= Description of the task =
Scan the entries below for the word "email", then copy each line that holds it.

Records from a data collection
════════════════

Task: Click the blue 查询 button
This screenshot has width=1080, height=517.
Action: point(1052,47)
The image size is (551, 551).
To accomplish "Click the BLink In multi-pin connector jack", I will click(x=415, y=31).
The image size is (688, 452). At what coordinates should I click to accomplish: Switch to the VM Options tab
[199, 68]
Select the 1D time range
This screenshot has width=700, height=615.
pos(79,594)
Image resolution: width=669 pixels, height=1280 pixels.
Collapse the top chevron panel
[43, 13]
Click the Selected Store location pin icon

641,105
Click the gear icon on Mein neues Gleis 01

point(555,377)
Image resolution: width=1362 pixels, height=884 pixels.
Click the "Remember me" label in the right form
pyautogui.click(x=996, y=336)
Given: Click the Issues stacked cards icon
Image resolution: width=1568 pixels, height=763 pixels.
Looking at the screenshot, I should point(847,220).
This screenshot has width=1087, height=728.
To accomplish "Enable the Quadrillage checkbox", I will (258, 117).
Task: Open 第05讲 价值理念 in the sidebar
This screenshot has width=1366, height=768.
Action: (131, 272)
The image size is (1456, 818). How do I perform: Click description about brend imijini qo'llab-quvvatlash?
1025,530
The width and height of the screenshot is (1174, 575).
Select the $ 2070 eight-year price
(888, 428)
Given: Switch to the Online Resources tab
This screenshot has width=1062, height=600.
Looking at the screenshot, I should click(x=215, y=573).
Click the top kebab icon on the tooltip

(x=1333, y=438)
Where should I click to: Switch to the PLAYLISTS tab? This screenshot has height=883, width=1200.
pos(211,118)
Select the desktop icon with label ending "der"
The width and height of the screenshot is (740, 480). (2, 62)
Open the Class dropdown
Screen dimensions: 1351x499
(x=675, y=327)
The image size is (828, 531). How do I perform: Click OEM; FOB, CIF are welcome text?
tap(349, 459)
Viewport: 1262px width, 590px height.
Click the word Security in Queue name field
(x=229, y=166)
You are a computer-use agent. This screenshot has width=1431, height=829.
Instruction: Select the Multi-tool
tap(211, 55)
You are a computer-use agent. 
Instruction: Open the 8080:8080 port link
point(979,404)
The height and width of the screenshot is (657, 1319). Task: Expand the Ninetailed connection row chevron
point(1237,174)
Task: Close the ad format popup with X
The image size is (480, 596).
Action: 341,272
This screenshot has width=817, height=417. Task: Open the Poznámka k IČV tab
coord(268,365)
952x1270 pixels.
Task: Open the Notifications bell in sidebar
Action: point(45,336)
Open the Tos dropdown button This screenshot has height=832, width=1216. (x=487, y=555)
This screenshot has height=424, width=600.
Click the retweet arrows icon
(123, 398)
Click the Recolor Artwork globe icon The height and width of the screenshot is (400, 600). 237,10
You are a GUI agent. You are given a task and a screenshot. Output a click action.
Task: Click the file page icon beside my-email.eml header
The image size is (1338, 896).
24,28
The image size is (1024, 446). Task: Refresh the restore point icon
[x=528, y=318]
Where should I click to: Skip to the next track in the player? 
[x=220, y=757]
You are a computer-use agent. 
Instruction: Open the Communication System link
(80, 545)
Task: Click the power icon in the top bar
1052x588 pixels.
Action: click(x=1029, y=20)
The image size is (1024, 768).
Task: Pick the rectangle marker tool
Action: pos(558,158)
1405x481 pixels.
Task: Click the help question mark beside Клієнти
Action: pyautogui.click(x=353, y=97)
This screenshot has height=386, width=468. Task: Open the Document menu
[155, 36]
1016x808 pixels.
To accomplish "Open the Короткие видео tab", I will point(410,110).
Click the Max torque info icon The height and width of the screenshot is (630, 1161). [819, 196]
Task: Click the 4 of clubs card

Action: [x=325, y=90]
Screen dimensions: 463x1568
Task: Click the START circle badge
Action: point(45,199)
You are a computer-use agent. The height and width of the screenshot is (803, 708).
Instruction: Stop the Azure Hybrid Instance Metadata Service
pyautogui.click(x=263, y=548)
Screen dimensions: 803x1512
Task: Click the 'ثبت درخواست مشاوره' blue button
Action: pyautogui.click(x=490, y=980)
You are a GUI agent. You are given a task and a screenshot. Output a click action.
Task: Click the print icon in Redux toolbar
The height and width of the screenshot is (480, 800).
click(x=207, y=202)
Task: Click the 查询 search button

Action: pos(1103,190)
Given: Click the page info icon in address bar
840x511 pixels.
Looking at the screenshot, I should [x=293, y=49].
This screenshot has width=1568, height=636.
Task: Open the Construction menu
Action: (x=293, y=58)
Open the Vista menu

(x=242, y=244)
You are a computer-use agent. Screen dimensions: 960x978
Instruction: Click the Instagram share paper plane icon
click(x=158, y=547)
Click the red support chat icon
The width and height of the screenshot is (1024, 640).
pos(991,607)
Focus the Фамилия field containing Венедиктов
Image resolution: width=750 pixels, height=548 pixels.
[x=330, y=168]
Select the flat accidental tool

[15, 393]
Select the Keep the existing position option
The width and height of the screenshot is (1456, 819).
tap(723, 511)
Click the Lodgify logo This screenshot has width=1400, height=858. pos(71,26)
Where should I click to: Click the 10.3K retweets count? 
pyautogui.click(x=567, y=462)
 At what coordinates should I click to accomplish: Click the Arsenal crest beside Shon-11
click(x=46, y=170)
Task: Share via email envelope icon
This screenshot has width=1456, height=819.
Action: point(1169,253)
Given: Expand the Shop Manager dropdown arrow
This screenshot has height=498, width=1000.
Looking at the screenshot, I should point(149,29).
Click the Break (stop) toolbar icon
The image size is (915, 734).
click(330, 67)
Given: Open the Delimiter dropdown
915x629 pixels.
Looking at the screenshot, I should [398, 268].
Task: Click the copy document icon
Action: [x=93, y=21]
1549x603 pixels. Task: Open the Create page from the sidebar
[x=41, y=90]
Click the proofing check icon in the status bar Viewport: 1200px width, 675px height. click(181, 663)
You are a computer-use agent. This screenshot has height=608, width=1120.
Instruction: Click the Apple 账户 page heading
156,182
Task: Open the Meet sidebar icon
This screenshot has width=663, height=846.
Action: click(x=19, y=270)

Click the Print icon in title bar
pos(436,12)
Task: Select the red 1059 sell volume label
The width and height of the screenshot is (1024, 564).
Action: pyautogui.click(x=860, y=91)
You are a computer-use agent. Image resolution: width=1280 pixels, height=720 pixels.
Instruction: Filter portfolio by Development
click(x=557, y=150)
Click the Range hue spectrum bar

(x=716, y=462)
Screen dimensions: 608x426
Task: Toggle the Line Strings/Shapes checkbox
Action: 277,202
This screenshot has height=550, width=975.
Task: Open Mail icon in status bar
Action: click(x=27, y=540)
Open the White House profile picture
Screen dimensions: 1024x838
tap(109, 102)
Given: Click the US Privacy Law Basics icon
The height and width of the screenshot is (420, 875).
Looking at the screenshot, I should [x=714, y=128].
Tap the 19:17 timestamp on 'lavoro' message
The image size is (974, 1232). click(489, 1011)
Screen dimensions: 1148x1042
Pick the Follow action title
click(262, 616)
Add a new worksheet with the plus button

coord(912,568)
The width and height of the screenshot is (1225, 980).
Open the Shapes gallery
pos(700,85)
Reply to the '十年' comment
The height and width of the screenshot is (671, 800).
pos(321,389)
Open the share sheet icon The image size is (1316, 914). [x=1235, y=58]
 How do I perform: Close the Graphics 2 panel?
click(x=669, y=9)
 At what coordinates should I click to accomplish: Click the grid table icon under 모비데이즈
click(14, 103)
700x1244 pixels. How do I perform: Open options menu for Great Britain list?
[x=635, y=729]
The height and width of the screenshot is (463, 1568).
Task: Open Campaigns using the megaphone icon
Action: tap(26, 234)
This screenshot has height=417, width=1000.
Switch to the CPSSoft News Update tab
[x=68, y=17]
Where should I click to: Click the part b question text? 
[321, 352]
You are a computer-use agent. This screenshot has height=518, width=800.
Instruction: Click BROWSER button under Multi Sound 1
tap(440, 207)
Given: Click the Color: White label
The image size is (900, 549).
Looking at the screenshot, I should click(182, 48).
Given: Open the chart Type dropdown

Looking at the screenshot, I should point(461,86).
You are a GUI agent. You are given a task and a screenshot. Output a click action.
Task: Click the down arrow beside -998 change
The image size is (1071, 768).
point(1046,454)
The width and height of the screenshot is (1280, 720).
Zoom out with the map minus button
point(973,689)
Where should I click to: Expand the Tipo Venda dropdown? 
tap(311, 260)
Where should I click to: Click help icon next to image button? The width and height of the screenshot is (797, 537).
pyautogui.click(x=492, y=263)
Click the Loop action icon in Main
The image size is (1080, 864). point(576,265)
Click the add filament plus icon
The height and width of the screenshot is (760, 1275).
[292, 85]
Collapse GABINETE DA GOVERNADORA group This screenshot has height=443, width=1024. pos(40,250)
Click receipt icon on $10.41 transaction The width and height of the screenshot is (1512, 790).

════════════════

= Output for this exercise =
Task: Click the file page icon beside my-email.eml header
Task: Share via email envelope icon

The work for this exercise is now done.